Always smiling (and not just for the camera), always moving forward (except for her haircut, which was pretty much the same for what I can remember of my life).
 
Time marches on . . . and I wonder how she can be gone for this long already.  I wonder how I can have been at the same job for all this time.  I wonder how I can be as old as I am  :-)
 
I wonder, sometimes, how I managed, at times, to keep moving forward in my own life.  I don't say this in a sad way - I just wonder about it.  And then I know how I did it and how I continue to do it:  I had the best example.  My mom suffered great loss in her life, and not just the losses that we all experience.  She chose to keep moving forward. And not just putting one foot in front of the other - she chose to move forward with joy and purpose every single day of her life.  Yes, she was irritating, and a master of the side-eye with comment.  Yes, we argued - what parent and child don't?  We were as different as chalk and cheese in who we were as humans - the phrase, "You are just like your father!" was uttered more times than I can count  :-)
 
But she was my greatest champion and my greatest teacher.  She taught me that I could do or be anything and anyone I chose to be.  My heart aches for those who did not have a mom like her, and I shared her with my extended family and my closest friends. 
 
She got sick, had a surgery, and was gone in  an eight-week frame of time.  It was shocking for me.  She was here, and then she wasn't here.  And I had to honor her wishes in stopping her life support when it was clear that she would not recover from a surgery.  She went on her own terms - and trusted me to make sure.  With the support of my cousin, ME, I honored what my mom chose.
 
When you are present at the moment of death, it changes you.  Irrevocably.  And I think it's something you cannot understand until or if you experience it yourself.  When you choose to honor what someone has chosen for themselves, you open an entirely new piece of your heart. 
 
And that's what it's all about, isn't it?  Our hearts?  I know I have a great and mighty one, because of my mom - and in her last moments here, she cracked open a new piece of mine.  It took me awhile before I understood that and could put it all into perspective, but every day we have is all about choice.  I choose to be happy.  I choose to be healthy.  I choose to find meaning in my work.  I choose when to stand my ground and fight for what I know is right.  I choose when to walk away.  I choose to keep moving forward. 
 
Choose joy.  Choose purpose.  Choose happiness. 
 
These things are my mom's legacy - choice, joy, and purpose. 
 
I am so very grateful . . .
 

Comments

Michelle said…
A wonderful legacy it is.... (((HUGS)))
A :-) said…
:-) She was pretty amazing - you would have liked her.
Kitty Bo said…
tThank you for sharing this. In many ways, I can see that the fruit didn't fall very far from the tree.
A :-) said…
Kitty - thank you. Very much :-)
Susan said…
What a lovely memorial. I see you both share the smile.

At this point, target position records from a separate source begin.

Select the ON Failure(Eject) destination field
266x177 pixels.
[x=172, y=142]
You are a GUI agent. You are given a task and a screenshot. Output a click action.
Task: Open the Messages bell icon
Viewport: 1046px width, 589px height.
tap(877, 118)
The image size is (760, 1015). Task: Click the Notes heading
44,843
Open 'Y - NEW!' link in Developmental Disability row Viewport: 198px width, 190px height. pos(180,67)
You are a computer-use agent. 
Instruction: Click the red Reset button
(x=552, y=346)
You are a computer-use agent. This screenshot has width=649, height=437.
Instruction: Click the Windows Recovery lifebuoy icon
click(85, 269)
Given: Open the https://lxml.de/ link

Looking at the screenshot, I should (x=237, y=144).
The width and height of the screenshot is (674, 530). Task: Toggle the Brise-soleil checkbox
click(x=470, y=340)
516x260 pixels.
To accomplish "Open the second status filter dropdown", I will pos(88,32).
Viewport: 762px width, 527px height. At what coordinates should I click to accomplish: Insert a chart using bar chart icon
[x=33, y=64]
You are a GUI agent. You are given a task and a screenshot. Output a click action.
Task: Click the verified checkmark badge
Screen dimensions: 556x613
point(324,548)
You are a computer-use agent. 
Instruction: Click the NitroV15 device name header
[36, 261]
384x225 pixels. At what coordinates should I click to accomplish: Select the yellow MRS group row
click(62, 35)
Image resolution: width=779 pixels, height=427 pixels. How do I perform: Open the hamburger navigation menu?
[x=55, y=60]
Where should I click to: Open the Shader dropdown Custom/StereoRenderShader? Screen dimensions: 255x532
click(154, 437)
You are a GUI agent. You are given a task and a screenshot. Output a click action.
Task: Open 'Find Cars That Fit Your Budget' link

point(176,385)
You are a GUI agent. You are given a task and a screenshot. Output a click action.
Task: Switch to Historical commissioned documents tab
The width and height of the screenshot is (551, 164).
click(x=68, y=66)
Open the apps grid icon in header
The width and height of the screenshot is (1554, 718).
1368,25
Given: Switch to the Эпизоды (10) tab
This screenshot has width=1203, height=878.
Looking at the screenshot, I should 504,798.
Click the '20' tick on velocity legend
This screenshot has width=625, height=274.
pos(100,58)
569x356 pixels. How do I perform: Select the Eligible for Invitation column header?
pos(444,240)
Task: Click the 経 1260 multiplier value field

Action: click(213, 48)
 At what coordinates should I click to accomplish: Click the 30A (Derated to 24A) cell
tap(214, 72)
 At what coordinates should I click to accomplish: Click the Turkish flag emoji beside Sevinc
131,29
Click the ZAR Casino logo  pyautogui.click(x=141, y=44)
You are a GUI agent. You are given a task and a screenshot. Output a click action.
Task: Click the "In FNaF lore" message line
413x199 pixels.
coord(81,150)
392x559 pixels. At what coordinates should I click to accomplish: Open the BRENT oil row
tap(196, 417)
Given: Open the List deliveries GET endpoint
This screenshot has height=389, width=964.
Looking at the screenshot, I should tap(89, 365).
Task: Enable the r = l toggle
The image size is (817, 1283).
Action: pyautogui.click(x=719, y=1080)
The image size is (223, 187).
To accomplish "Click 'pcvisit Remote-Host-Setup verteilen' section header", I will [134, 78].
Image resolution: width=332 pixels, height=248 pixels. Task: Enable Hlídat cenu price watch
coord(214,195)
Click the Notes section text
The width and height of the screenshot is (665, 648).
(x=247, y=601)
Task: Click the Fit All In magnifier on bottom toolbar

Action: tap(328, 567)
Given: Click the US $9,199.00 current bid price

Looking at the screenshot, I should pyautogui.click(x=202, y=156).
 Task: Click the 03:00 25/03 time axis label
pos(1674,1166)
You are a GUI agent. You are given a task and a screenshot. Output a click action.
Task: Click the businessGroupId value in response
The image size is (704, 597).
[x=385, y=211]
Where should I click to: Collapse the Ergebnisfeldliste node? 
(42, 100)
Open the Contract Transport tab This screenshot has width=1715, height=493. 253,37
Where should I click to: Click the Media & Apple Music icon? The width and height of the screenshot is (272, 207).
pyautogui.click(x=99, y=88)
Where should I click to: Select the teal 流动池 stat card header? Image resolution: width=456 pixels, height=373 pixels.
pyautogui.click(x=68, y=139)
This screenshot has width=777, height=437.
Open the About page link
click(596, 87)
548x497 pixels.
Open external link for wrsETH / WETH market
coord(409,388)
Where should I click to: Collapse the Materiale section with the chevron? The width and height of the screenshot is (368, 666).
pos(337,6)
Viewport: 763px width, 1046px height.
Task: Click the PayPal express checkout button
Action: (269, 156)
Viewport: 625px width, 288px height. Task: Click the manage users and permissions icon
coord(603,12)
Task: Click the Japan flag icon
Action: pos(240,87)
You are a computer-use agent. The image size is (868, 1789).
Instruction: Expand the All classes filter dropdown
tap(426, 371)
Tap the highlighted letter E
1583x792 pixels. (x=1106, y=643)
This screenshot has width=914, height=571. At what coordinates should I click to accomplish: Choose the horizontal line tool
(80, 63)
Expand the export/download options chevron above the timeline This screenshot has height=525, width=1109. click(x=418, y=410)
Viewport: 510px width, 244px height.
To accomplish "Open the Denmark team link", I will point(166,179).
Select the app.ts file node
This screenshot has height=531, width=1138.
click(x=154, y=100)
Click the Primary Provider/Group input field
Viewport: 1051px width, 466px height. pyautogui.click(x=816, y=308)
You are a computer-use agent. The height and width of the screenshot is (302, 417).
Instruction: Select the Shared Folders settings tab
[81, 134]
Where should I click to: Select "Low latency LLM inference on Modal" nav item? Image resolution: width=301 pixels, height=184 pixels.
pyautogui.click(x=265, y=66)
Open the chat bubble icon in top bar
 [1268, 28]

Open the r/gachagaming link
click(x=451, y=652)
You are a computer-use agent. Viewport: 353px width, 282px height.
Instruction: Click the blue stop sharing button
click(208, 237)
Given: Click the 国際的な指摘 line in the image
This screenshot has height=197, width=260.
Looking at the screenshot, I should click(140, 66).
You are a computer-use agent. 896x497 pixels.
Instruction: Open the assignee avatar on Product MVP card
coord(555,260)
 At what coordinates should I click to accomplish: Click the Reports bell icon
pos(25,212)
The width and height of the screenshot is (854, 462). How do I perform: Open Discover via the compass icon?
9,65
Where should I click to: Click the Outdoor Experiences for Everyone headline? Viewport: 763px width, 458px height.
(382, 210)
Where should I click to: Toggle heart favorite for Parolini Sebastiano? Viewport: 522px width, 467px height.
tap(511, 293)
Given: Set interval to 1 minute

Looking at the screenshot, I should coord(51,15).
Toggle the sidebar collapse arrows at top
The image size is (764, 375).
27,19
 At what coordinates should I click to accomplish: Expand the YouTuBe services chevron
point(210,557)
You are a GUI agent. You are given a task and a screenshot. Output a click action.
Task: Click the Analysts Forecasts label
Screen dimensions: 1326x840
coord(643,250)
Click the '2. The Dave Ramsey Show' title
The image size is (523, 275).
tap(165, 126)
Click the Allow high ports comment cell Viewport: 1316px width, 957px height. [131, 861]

What a great tribute to your mom. My mom has been gone for 11 years now and it never goes away. I find myself becoming more like her every day.
candy said…
Beautiful. Thanks for sharing
A :-) said…
Susan - yes, we do - that's the family smile - most of my cousins have it, too :-)
A :-) said…
Kristyn - thank you - I know what you mean . . . there are days I find myself channeling my mom :-D
A :-) said…
Thanks, Candy.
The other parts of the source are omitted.